Default Question about having an always clean base system in Debian Sid

Le jeudi 28 janvier 2010 à 11:30 +0100, koen.news@koca.be a écrit :
> On Thu, 28 Jan 2010 10:33:53 +0100, Geek87 <geek87@gmx.com> wrote:
>
> > Do you have any idea? Is the technique I used bad and dirty?
> >
> > Thanks in advance.
> >
> > Geek87
>
> I don't think it's a good idea. Because if in your example sendmail is
> replaced with postfix. Config files will not be magically filled it for
> the
> new system. Not that the above will happen often. The only thing you
> should automate
> is installing security updates every night, there is a package for this if
> I remember correct.
>
> When security is a concern, and it should, configure IPTABLES after
> install before plugging in your system.
>
> It depends on what you'll be using the system for.
> I have Debian Samba PDC with DHCP and DNS: I really don't want this to
> update just like that. Everything depends on it.

**Required work**
Could you copy out the whole Debian Sid message, word for word? None of the records relate to the Debian Sid message.

**Data**
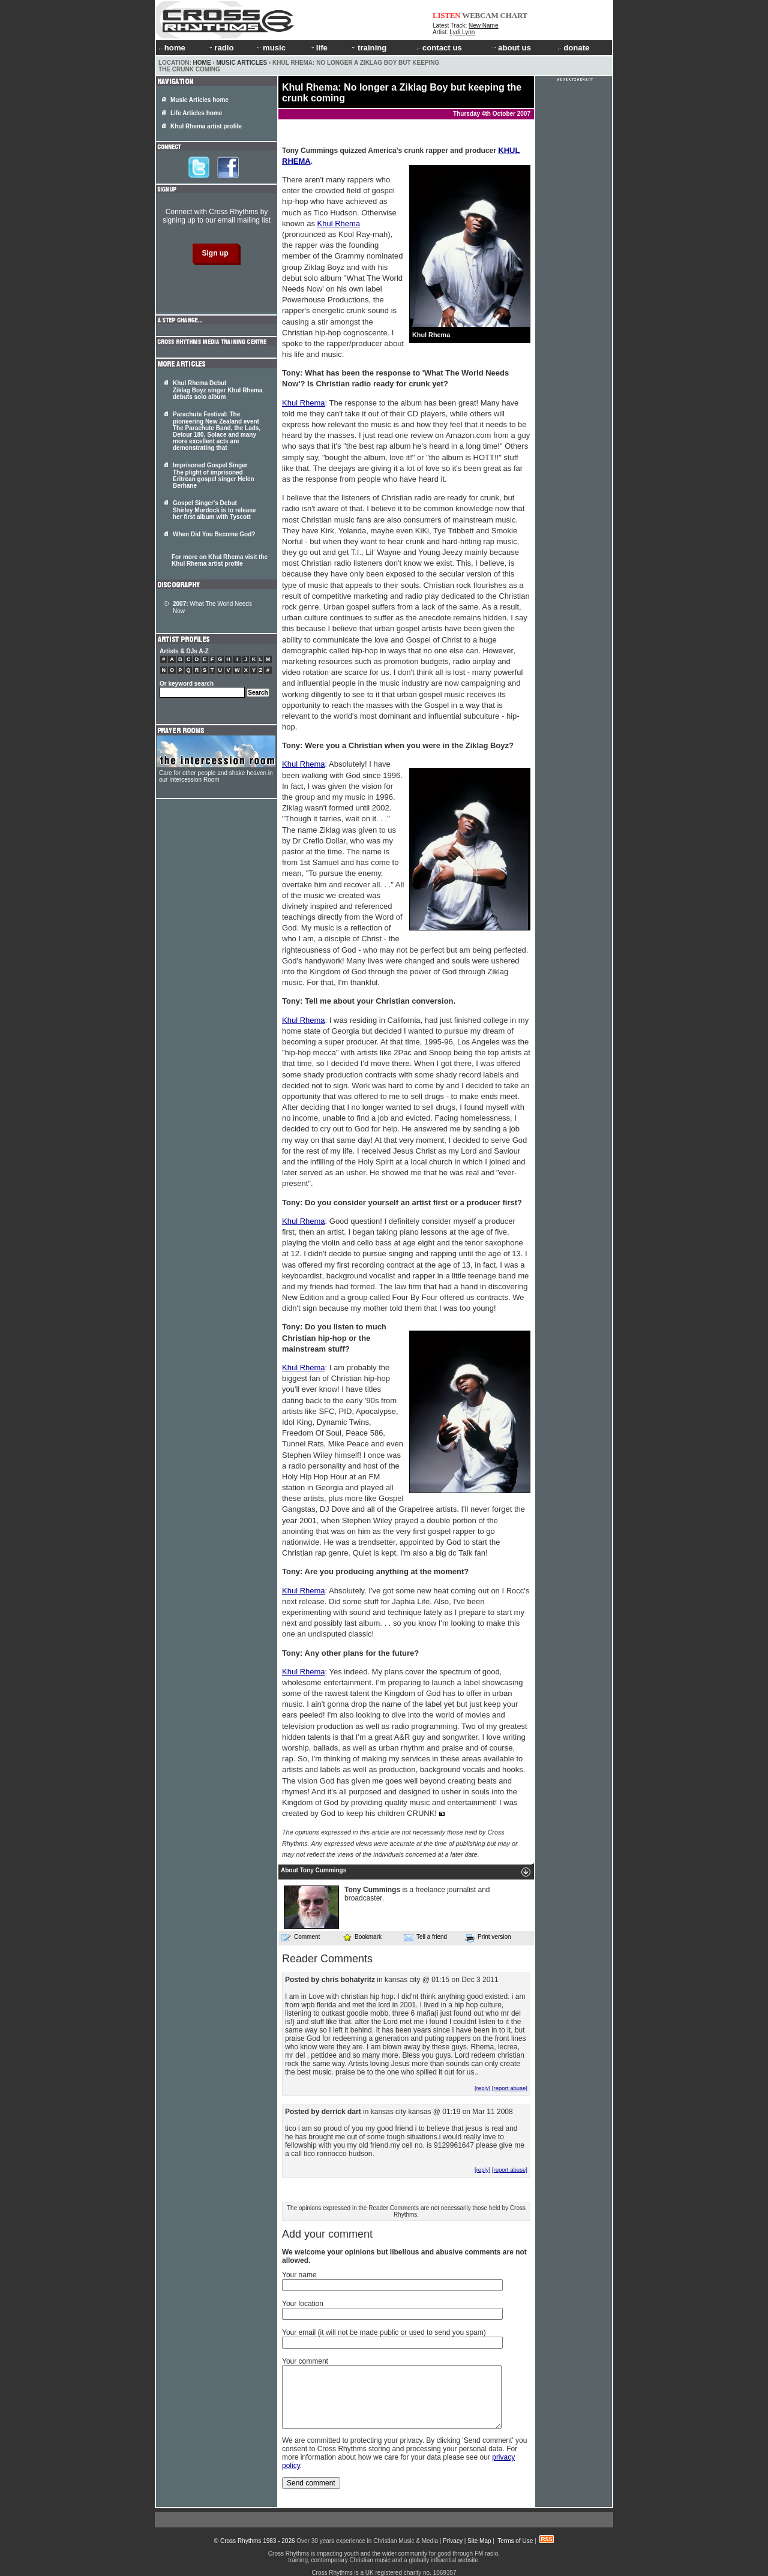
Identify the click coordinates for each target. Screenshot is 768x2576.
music (271, 47)
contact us (439, 47)
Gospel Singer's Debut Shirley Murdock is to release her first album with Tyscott (214, 510)
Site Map (479, 2541)
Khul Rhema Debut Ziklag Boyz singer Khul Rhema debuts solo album (217, 390)
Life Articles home (196, 113)
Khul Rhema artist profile (206, 126)
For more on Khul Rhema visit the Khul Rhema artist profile (220, 560)
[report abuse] (509, 2088)
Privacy (453, 2541)
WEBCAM (480, 15)
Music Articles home (199, 100)
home (172, 47)
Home (202, 62)
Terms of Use (515, 2541)
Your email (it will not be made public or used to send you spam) (384, 2332)
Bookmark (362, 1937)
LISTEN (447, 15)
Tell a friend (425, 1937)
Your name (299, 2275)
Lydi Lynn (462, 32)
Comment (300, 1937)
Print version (488, 1937)
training (368, 47)
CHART (514, 15)
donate (573, 47)
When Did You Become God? (214, 534)
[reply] (482, 2088)
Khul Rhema (339, 223)
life (318, 47)
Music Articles (241, 62)
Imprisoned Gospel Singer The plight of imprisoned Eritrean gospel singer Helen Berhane (213, 475)
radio (220, 47)
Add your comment (327, 2234)
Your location (302, 2303)
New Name (483, 25)
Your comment (305, 2361)
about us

**Answer for this exercise**
Default Question about having an always clean base system in Debian Sid

Le jeudi 28 janvier 2010 à 11:30 +0100, koen.news@koca.be a écrit :
> On Thu, 28 Jan 2010 10:33:53 +0100, Geek87 <geek87@gmx.com> wrote:
>
> > Do you have any idea? Is the technique I used bad and dirty?
> >
> > Thanks in advance.
> >
> > Geek87
>
> I don't think it's a good idea. Because if in your example sendmail is
> replaced with postfix. Config files will not be magically filled it for
> the
> new system. Not that the above will happen often. The only thing you
> should automate
> is installing security updates every night, there is a package for this if
> I remember correct.
>
> When security is a concern, and it should, configure IPTABLES after
> install before plugging in your system.
>
> It depends on what you'll be using the system for.
> I have Debian Samba PDC with DHCP and DNS: I really don't want this to
> update just like that. Everything depends on it.